Alıntı Metin:
>>

(Minghui.org) Falun Dafa'yı uygulamadan önce, herkese ve her şeye kızan, huysuz bir genç adamdım. Bu kızgınlık kalbime ağır geldi, beni çok üzdü ve diğer insanların benden uzaklaşmasına neden oldu. Falun Dafa'yı uygulamaya başladıktan sonra başkalarına bakmak yerine kendi içime bakmayı öğrendim ve kendimi daha yüksek bir standartta tuttum.

Kızgınlık Dolu Bir Yaşam

Ne zaman zor bir durumla karşılaşsam, şikayet eder, oraya buraya hakaretler savurur, en ufak sorunlarda bile hep birilerini ya da bir şeyleri suçlardım. Bazen kendimi çaresiz hissettiğimde öfkemi nesnelere yöneltir, masaları kırar, kapıları tekmeler, bilgisayar ekranımı yumruklardım. Hatta yanlışlıkla sinirlendiğimde güçlü olduğumu, öfkelendiğimde insanların geri çekilip bana saygı duyacaklarını düşünürdüm; oysa neredeyse hiç öz denetimim yoktu. Öfkemi daha sık dışa vurmaktan alıkoyan tek şey, babamın beni cezalandırmasından ve arkadaşlarımın önünde itibarımı kaybetmekten korkuyor olmamdı.

<<

Veri İçeriği:
>>

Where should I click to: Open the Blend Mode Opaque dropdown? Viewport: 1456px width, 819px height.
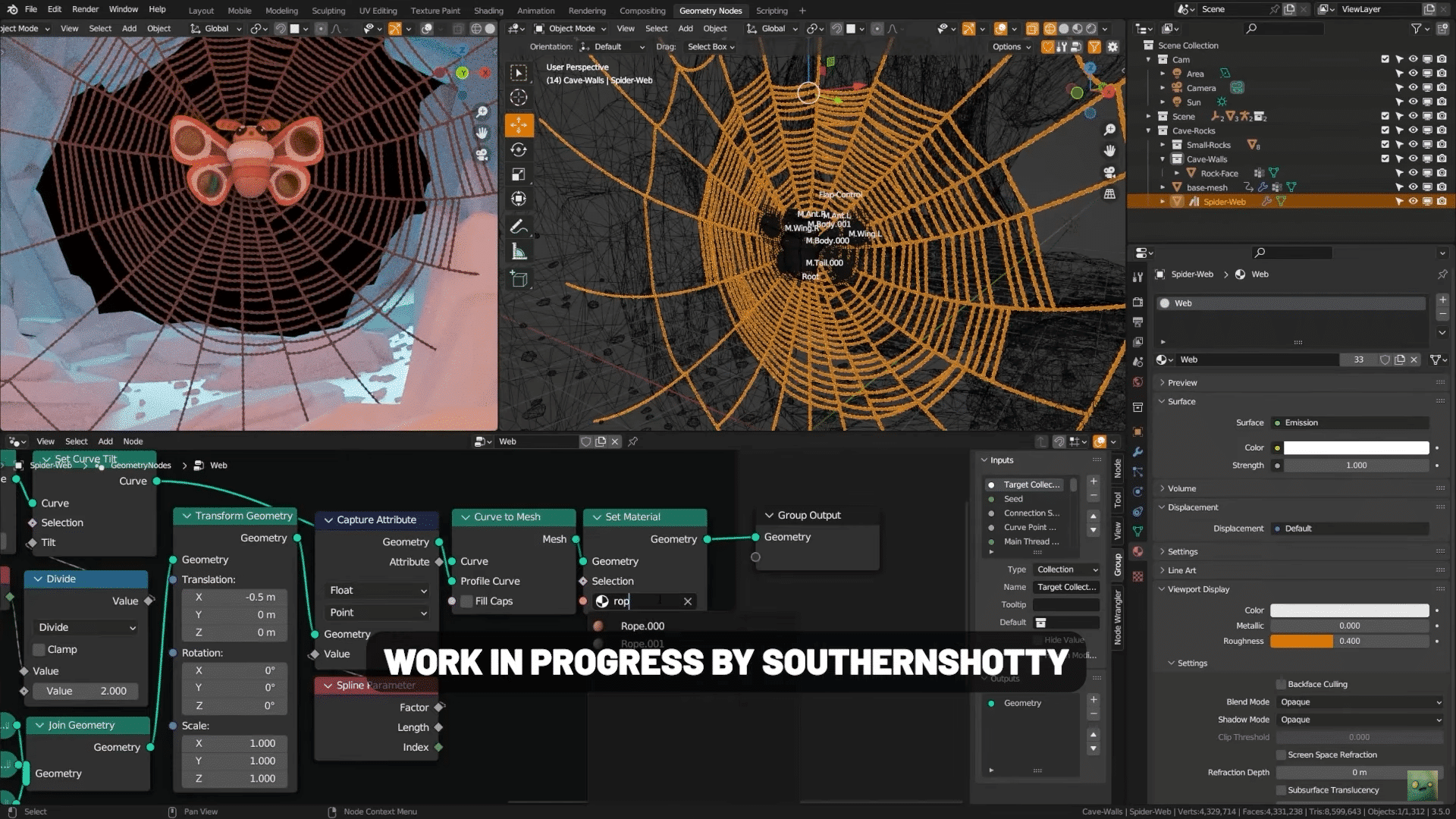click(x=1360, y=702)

<<
>>

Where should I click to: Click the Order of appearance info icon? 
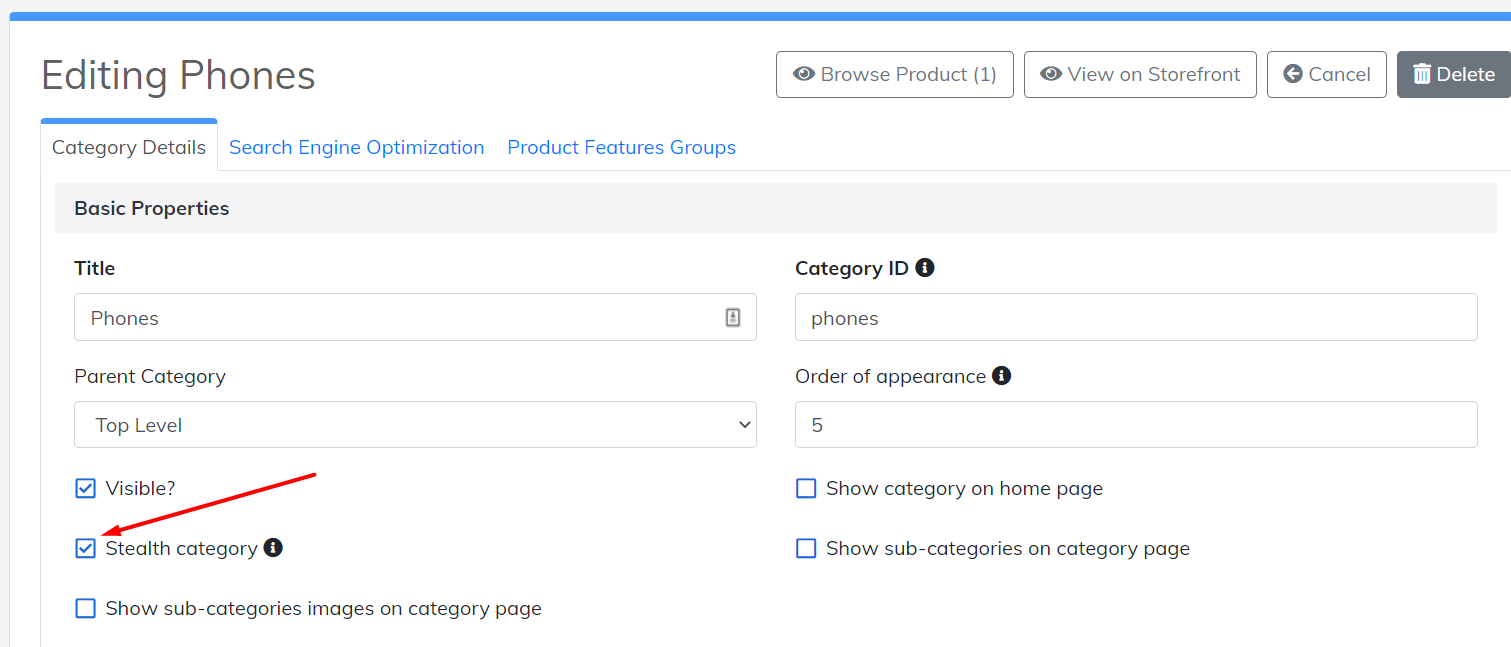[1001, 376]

<<

Görev Talimatı:
Alıntı metinde "(Minghui.org) Falun Dafa'yı" ifadesinden "bir standartta tuttum." ifadesine kadar her şeyi yeniden yazın. Bunu yaparken "huysuz" sözcüğünü "aksi" ile değiştirerek metni düzenleyin.

Alıştırma Sonucu:
(Minghui.org) Falun Dafa'yı uygulamadan önce, herkese ve her şeye kızan, aksi bir genç adamdım. Bu kızgınlık kalbime ağır geldi, beni çok üzdü ve diğer insanların benden uzaklaşmasına neden oldu. Falun Dafa'yı uygulamaya başladıktan sonra başkalarına bakmak yerine kendi içime bakmayı öğrendim ve kendimi daha yüksek bir standartta tuttum.